Cardiologists accused of wrongly pumping money

Filed under: Health Care |

In the latest show of force against health care fraud, a Maryland cardiologist agreed to pay the federal government $476,000 in a settlement to drop claims that he bilked Medicare out of hundreds of thousands of dollars.
Dr. Pradeep Srivastava was accused by the U.S. Department of Justice with violating the False Claims Act by billing for services not rendered; “unbundling,” or billing for each separate component of a procedure; and “upcoding,” or charging for a higher service than the one provided.
Srivastava has denied the claims.
Still, Srivastava, along with his corporate entity, agreed to a settlement that included entering into a five-year integrity agreement with the Office of the Inspector General of the Department of Health and Human Services. The 34-page integrity agreement with DHHS imposes compliance measures and ongoing monitoring to ensure the veracity of Srivastava’s future federal health care claims.
“These things have become fairly common, especially with cardiologists,” said Colorado Springs attorney Keith Cross, who specializes in medical malpractice and fraud whistle blowing cases.
Cross said he doesn’t know of any local doctors or surgeons who have been required to enter an integrity agreement, but, that doesn’t mean there aren’t any ongoing investigations which are under seal.
Lisa Rockelli, managing editor for the BNA’s health care policy report, which tracks fraud reports nationally, said she has an idea why cardiology fraud cases might be so prominent.
“There are just so many billing steps along the way,” she said. “There are hundreds of ways to potentially create false billing or to double bill.”
Srivastava was accused of charging for a combined left- and right-heart catheterization but only performing the left, and for double billing for pacemaker insertion from November 1999 through May 2003.
Federal prosecutors likened the alleged scheme to buying a hot dog from a stand and being charged extra for the bun, for each condiment and a service fee for assembling the food.
Srivastava’s attorney, David O’Brien, said the matter arose because of billing code confusion and that Srivastava settled because the federal government’s power to take away Medicaid business.
“The government has a very, very powerful lever,” he said. “They can threaten to exclude any doctor from participation in federal health care programs. The risk is extremely grave. So in return for not proceeding with the exclusion, the doctor had to pay the money in the settlement and enter into an integrity agreement.”
To see a list of medical companies that have been accused of fraud and were required to enter into a corporate integrity agreement, visit www.oig.hhs.gov and search under the “Fraud Prevention and Protection” tab.
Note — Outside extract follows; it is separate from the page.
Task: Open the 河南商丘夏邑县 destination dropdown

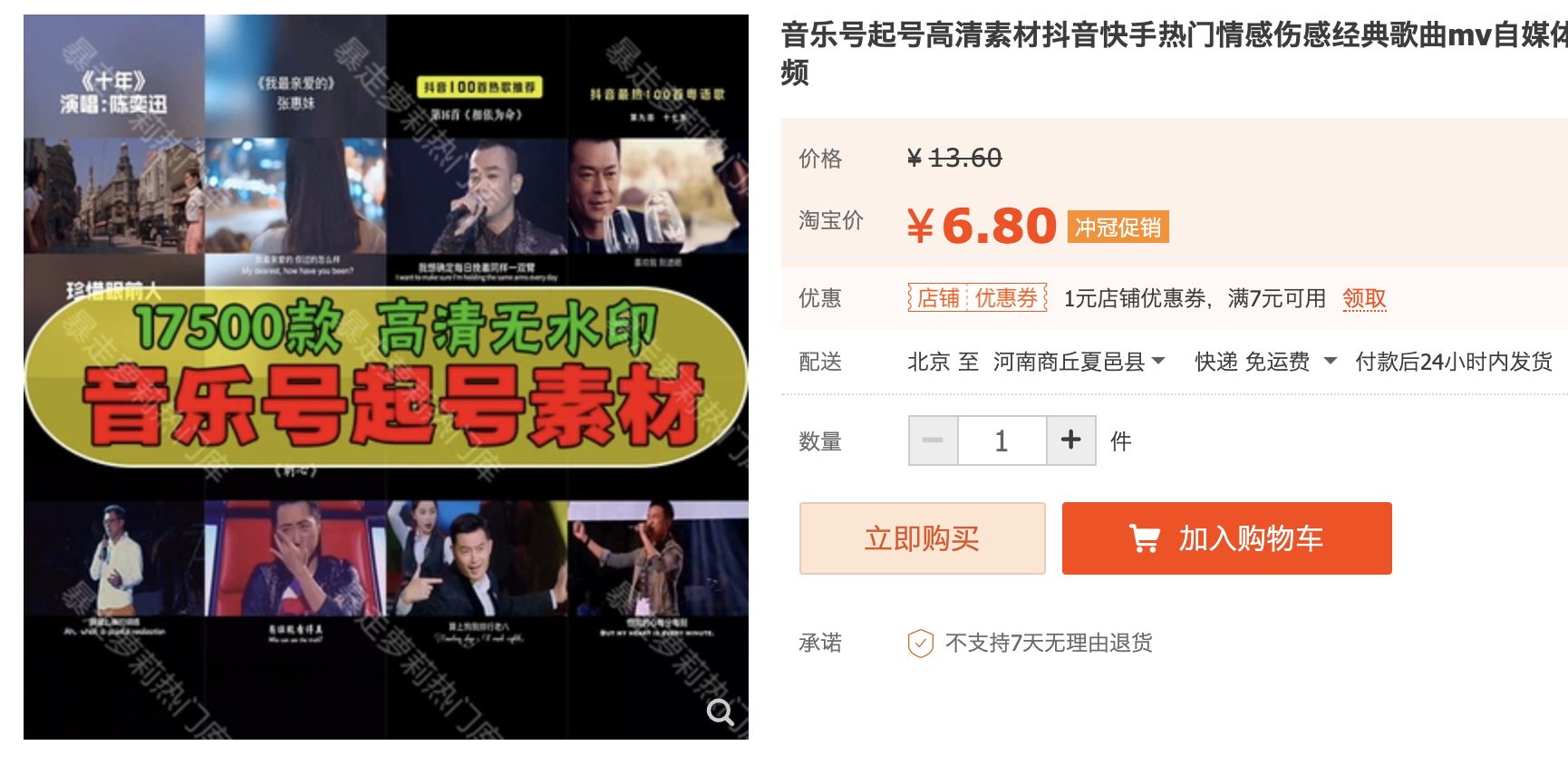Action: 1079,362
Calling all excellent health care case managers

Think you’re one hot health care case manager?
You can prove it by entering an American Case Management Association and The Joint Commission contest that seeks to recognize those who strut the industries best practices.
The deadline to enter the Franklin Award of Distinction is Nov. 30. Visit www.amcaweb.org to enter.
The award is named for Benjamin Franklin, who was co-founder of the first organized hospital in the United States.
The hospital or health organization that wins will be recognized during a formal national ceremony. How’s that for well-deserved good publicity?
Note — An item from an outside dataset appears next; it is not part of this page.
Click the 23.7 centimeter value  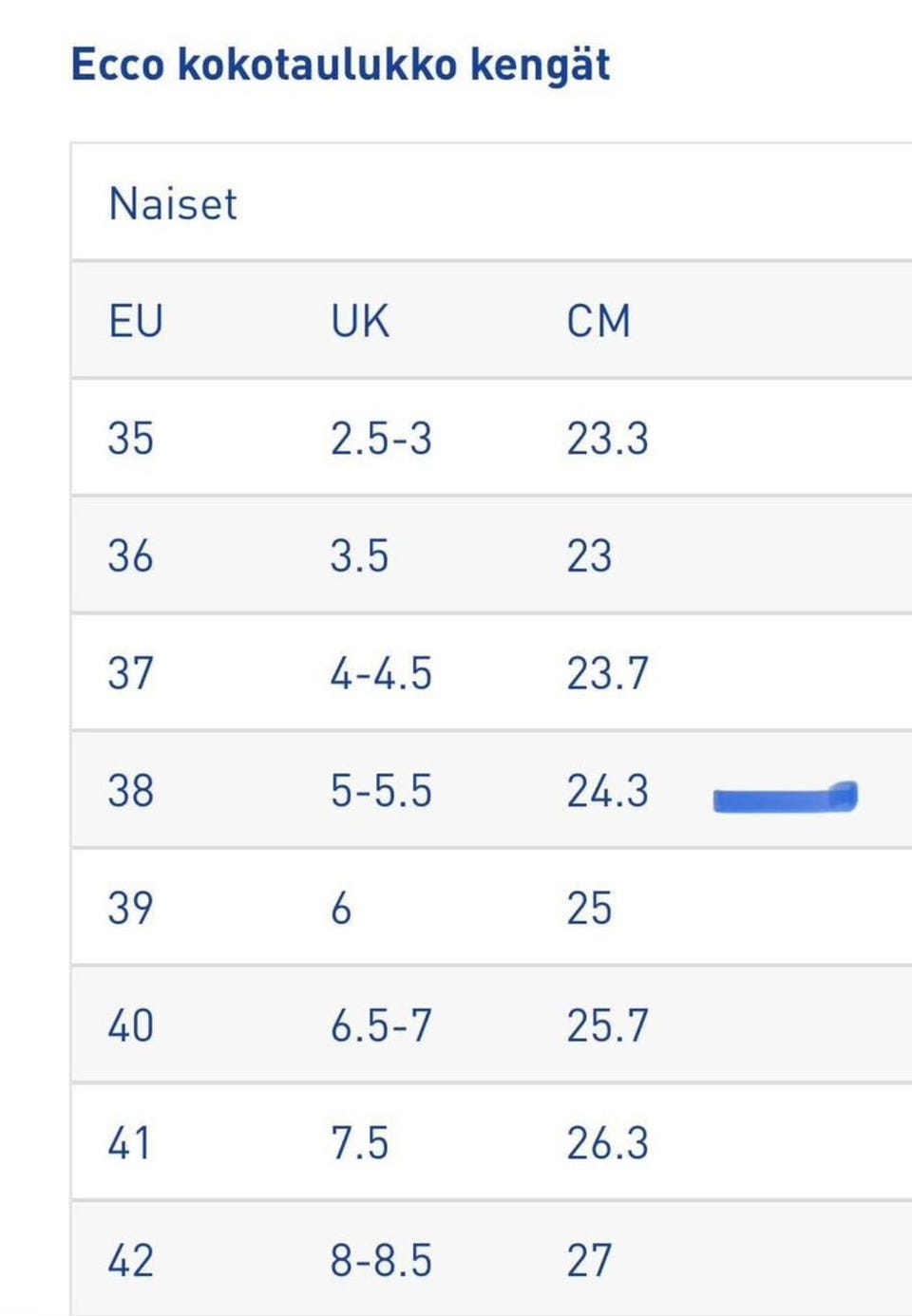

GM, Ford seek retiree health care deal

Most businesses are grappling these days to find a way to pay retired employee’s health care costs, so it might be comforting to know that nation’s biggest corporations have the same problem.
General Motors and Ford Motor Co. have announced that they’re seeking to use their stock as at least part of the way to fund a multi-billion dollar union-controlled fund to pay retirees’ future health care costs.
The Detroit News reported that the automakers are seeking to shift tens of billions of future health care liabilities to union controlled funds, called a voluntary employee beneficiary association, or VEBA, similar to a $1 billion deal inked by Goodyear.
But, the automakers’ deal is likely to be much larger than that. Fitch estimates it would cost GM at least $30 billion and Ford $35 billion.
Proponents say such a deal could help the automakers become more competitive with foreign nonunion rivals without wages or benefits cuts or further plant closings.

Emergency preparedness conference in October

Earthquakes, tornados, heat waves, floods, oil spills, fires, nuclear accidents, dirty bombs, pandemic flu, hurricanes, blizzards and the like can cause a lot of health care issues.
In fact The Joint Commission estimates they claim 185 deaths per day worldwide.
So, the commission says it’s a good idea to have a good plan for their aftermath.